On the Pirates: They're atrocious? They played like the Red Sox did last week. I don't suppose it had anything to do with their common opponent. Every game I see the Mets lose to the Pirates is a blur of futility. They lose by 9-0 and 5-0 and 4-0 and 5-1 and now 11-1. The only NL teams the Mets have a losing record against when I'm in the neighborhood are the Braves (13-21) and the Pirates (11-12). I should hate the Pirates more than I do, but look where hating the Braves has gotten me.

My favorite thing about Fireworks Night is that if you leave after the game, you have the easiest trip of the year out of Shea (unless the year is 1993 and the trippin' is automatically easy). 54,000 filled the stands/seats Monday night. Maybe 4,000 departed in advance of the postgame show. Walking unmolested to the 7 — no pushing, no shoving, no waiting — I fantasized I had a police escort. Clear the way, folks! Clear the way! Half of Faith and Fear has to make his train at Woodside! My fantasies are pretty tame.

Made that train. Was on it in Forest Hills when I saw colored lights filling the northern sky. It was those Shea fireworks after all. Got to see 'em and got to walk in the door before 11:30. The Mets still lost, the night was still weird and the foul ball was still elsewhere.

There's no moral except maybe that more kids should chew their thumbs.

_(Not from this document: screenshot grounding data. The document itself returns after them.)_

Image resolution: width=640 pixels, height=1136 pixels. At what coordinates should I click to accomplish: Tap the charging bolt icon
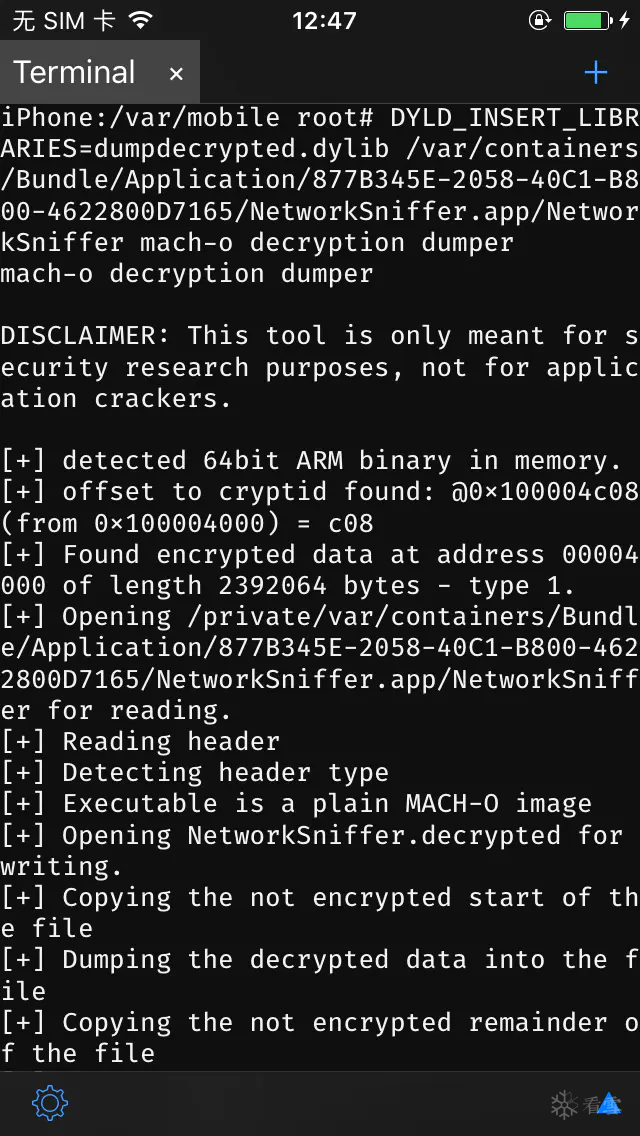[625, 20]
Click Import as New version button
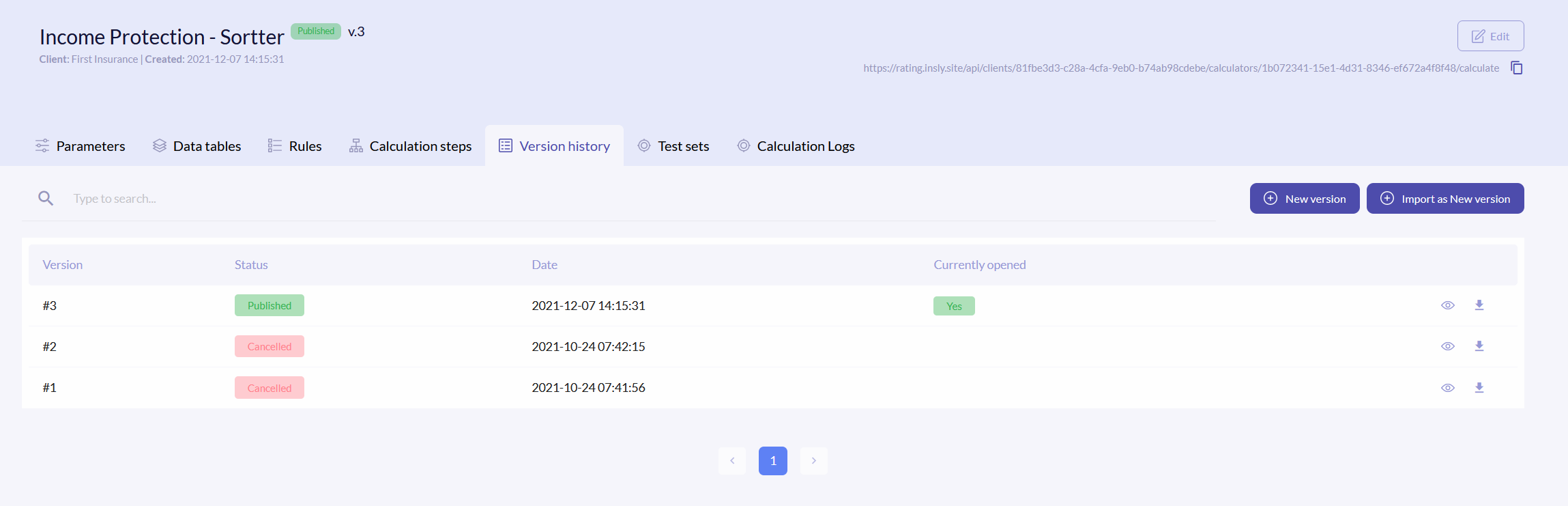 (x=1444, y=199)
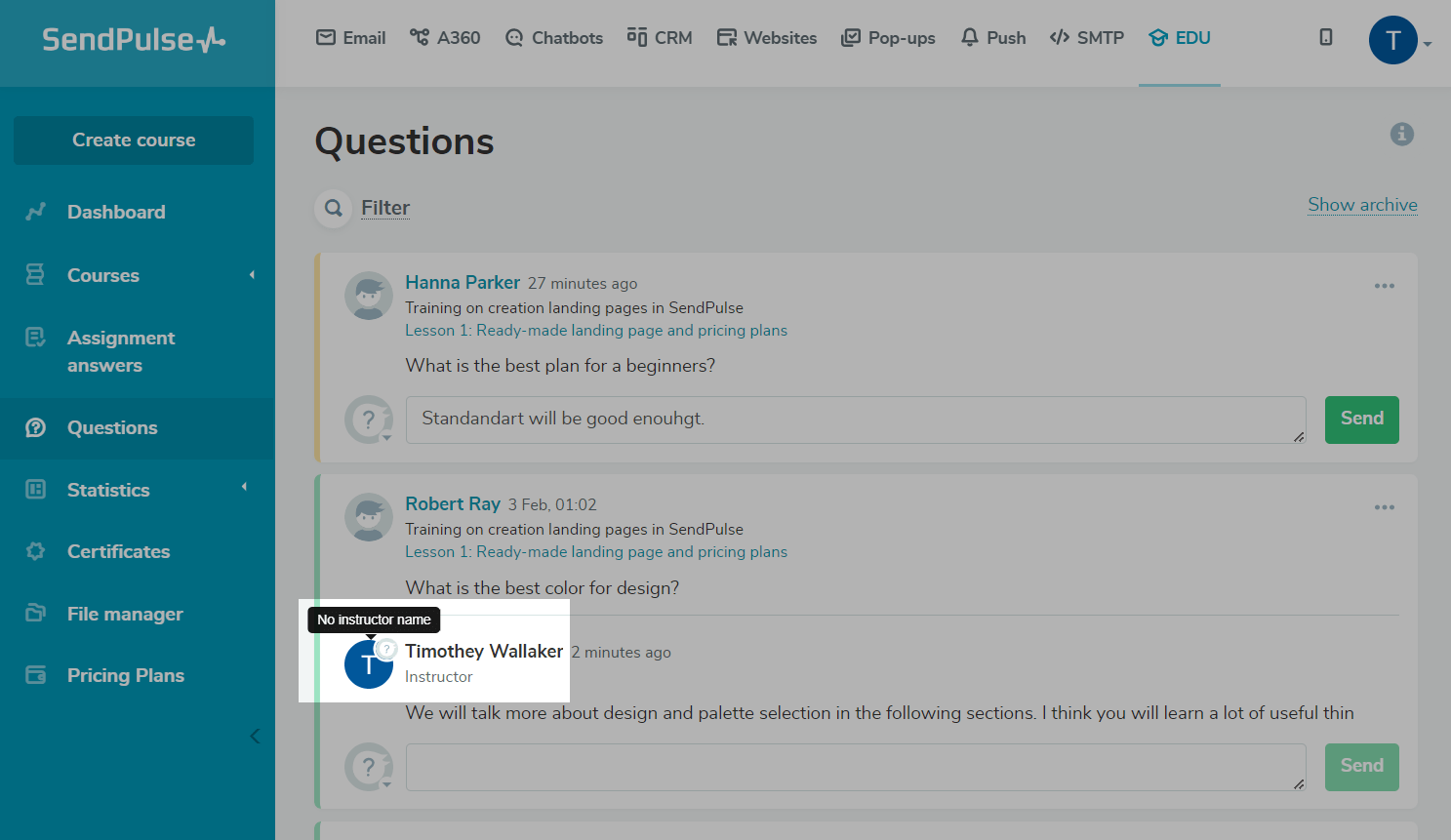The width and height of the screenshot is (1451, 840).
Task: Click the Create course button
Action: click(134, 140)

4 comments to One for the Thumb

  • Anonymous

    An usher was awakened to settle the dispute.
    (Laughing….)

  • Anonymous

    The only good things about going to the game last night were (1) teaching my kids the “Jose” chant (anyone have an MP3?) and (2) hearing Ray Charles' America the Beautiful sung to fireworks.
    The rest of the evening I could have done without.
    Thank goodness for Endy & X-Man today.
    JoAnn

  • Anonymous

    Having attended games mostly in the loge level over the past couple of years (that's where the company my dad works for has its season tickets), I could relate to what you said about really being able to see the goings-on. Just about every game, at least one foul ball comes within a couple of rows of where we're seated, but never quite close enough to get.
    I did get hit in the hand by a batting-practice home run once, back in '98. One of the players from the opposing team (I'm pretty sure it was Dante Bichette) saw what happened and made sure someone gave me the ball.

  • Anonymous

    I went to a Pawtucket Pawsox game on that weird and unfortunate night and there was a lined shot towards the roof of the upper deck which ricocheted straight down and hit a little girl. It was pretty scary. So scary, in fact, that I almost missed the diving catch that Adam Stern made in left field immediately afterwards. (Stern, David Pauley, Wily Mo Pena–I was surprised how many names I recognized).
    The Mets will always be my #1 team, but I gotta say, what I've done with the Pawsox is almost as special to me. I've been to somewhere in the neighborhood of a dozen Pawsox games in my lifetime and I've only lost once (and we arrived in the 3rd inning, so it hardly counts). The majority of those games were won in walk-off fashion (at least three of which were in extra-innings). Somehow, at McCoy stadium (home of the world's longest game (33 innings 25 years ago)) baseball hits all the spots.
    This time, the Pawsox fell behind quickly, 7-1, with some of the worst infield play I've ever seen. I thought some of the Cyclones I'd seen on opening day had found their way onto the Pawsox. To make things worse, we had standing room-only tickets (as is often the case at McCoy Stadium, regardless of the Pawsox record). But why did I ever doubt the good ol' Pawsox? They scored 8 runs in the final three innings. A reliever came in with the bases loaded and 1 out and escaped unscathed. David Murphy, the right fielder, gunned-down a runner at the plate to end the top of the tenth. A “Red Baron” and his manager (a Phillie farm team, I've seen Charlie Manuel himself throw out twice) were thrown out for arguing about the ump's erratically mobile strike-zone (Angel Hernandez's disciples). And the Pawsox won in the bottom of the tenth.
    Pawsox games are funny like that. Maybe the Mets could a learn a thing or two. Tuesday's game was a step in the right direction.